# Document text
According to the AI platform, the regulatory hurdle in China could affect TSLA both in the short and long term. As the regulatory review continues, Tesla could remain in the $210 to $240 range, reflecting cautious optimism.
However, if the Texas-based firm demonstrates significant progress towards approval (e.g., successful trials in Chinese cities), the stock could reach $250 to $270 in the medium term, according to ChatGPT-4o.
Longer-term success would depend heavily on regulatory clearance, partnerships with local Chinese firms, and actual FSD deployment, potentially driving the stock significantly higher.
Conversely, delays or government pushback could pressure the stock downward, possibly below $200.
FSD facing concerns in the United States
On the other hand, as Tesla seeks approval in China, the company is facing hurdles in the United States. This follows revelations that authorities are investigating a series of crashes—one of them fatal—involving cars equipped with FSD technology.
To this end, Tesla needs to reassure investors that the technology is viable for the long term since it remains one of the critical fundamentals for the company heading into 2025. Notably, the EV giant will showcase FSD capabilities in current models, such as the Model 3 and Model Y, in 2025.

# Supplied information
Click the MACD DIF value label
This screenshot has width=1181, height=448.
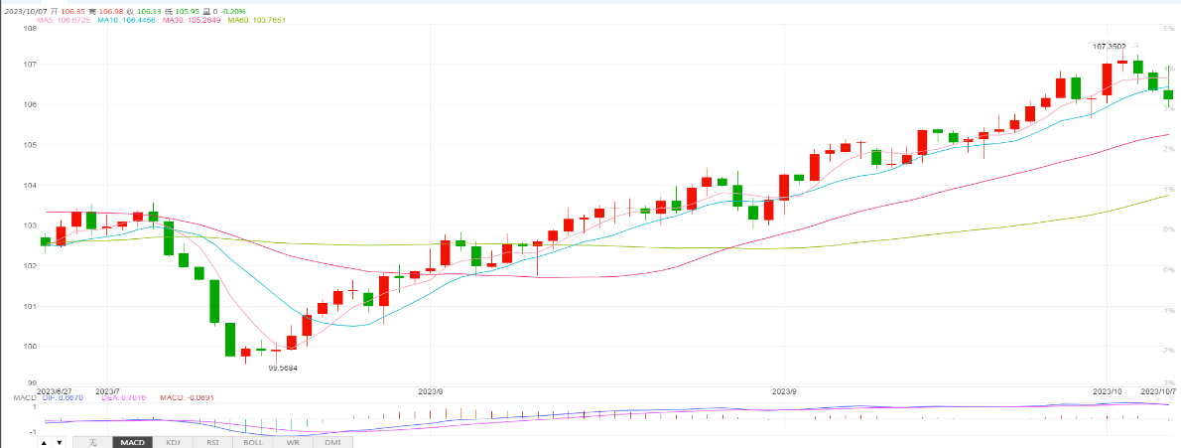[x=65, y=398]
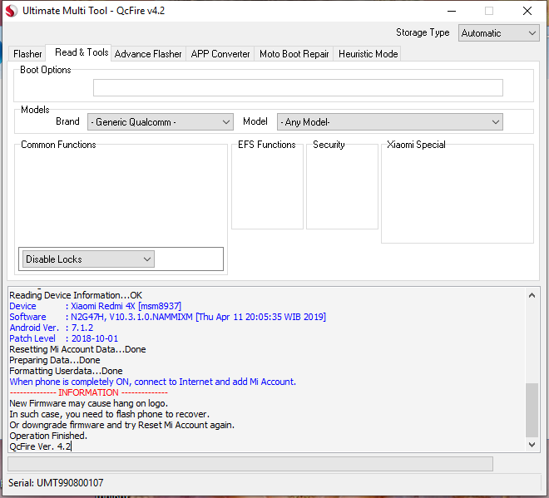Click the log scrollbar down arrow
Image resolution: width=549 pixels, height=498 pixels.
click(533, 446)
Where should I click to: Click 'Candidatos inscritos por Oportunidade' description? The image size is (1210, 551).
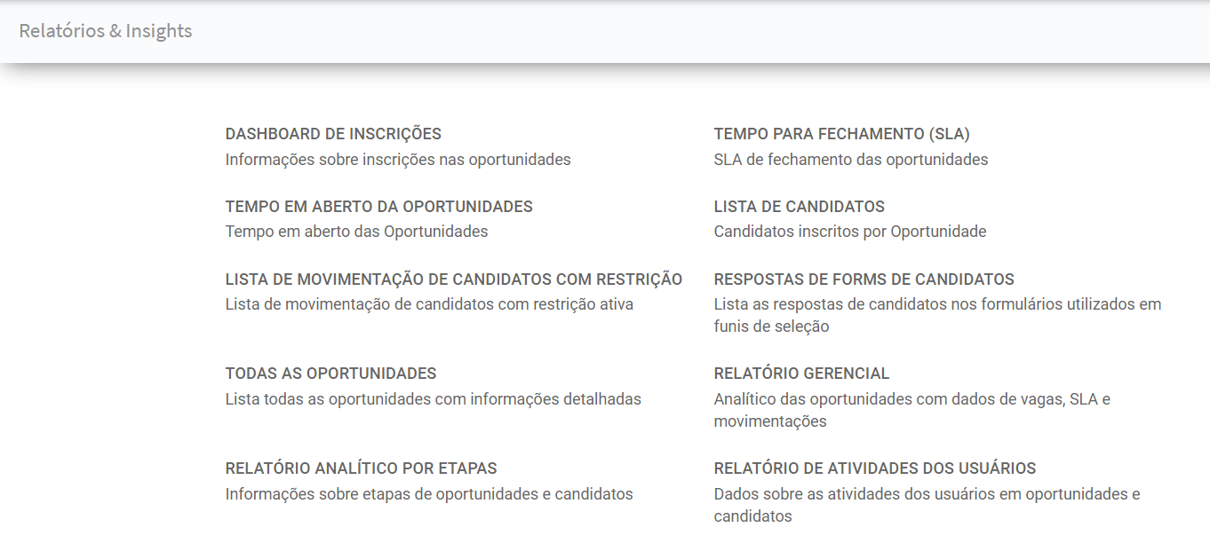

# Exercises to complete
**A.** From the Tesla article, repeat word for word the passage that begins at the words "However, if the" and stops after the words "possibly below $200.".
**B.** Answer these questions from the Tesla article:
(i) In what price range could Tesla remain while the regulatory review continues?
(ii) Below what price could delays or government pushback possibly push the stock?
(iii) In which current models will Tesla showcase FSD capabilities in 2025?

# Numbered answers
**A.**
However, if the Texas-based firm demonstrates significant progress towards approval (e.g., successful trials in Chinese cities), the stock could reach $250 to $270 in the medium term, according to ChatGPT-4o.
Longer-term success would depend heavily on regulatory clearance, partnerships with local Chinese firms, and actual FSD deployment, potentially driving the stock significantly higher.
Conversely, delays or government pushback could pressure the stock downward, possibly below $200.

**B.**
(i) $210 to $240
(ii) $200
(iii) The Model 3 and Model Y